### The problem:
Search the data below for the word "will" and report how many lines contain it, with no added words.

=== Input records ===

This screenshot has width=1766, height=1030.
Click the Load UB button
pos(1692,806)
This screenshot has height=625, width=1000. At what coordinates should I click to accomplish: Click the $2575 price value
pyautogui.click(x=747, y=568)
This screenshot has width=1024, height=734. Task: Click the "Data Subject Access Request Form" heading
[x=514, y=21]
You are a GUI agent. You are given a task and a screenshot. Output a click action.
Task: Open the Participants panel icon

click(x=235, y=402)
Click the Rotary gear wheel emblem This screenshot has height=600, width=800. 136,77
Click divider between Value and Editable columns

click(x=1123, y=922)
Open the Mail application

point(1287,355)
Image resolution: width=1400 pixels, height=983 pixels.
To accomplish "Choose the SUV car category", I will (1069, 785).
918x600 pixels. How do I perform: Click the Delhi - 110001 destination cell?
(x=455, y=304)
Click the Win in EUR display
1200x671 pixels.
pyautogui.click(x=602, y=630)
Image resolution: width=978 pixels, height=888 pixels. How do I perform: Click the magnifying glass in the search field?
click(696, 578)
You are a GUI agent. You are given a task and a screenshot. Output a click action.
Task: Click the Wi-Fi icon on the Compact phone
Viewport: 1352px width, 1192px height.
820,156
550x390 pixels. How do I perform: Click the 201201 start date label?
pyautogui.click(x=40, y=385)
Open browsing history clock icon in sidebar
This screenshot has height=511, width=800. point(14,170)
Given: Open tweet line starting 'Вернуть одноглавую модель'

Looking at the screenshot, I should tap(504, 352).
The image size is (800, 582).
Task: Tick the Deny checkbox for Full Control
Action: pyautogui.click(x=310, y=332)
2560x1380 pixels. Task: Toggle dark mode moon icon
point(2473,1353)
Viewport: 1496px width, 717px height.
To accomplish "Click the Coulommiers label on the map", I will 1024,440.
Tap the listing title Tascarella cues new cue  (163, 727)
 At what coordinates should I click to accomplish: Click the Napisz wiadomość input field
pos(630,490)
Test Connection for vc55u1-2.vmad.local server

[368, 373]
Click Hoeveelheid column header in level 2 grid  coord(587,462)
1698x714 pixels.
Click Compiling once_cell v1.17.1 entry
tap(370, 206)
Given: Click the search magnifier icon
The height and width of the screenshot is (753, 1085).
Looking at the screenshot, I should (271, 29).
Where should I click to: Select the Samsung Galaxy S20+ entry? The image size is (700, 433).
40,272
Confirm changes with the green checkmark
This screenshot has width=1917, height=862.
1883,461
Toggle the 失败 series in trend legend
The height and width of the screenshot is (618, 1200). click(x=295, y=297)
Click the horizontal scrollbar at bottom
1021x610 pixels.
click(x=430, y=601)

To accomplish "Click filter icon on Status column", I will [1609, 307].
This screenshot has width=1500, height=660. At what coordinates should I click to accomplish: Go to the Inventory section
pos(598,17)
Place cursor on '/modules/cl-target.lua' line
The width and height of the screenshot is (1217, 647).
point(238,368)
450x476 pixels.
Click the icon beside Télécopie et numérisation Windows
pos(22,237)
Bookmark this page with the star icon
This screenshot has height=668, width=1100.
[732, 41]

===

### Solution to this task:
3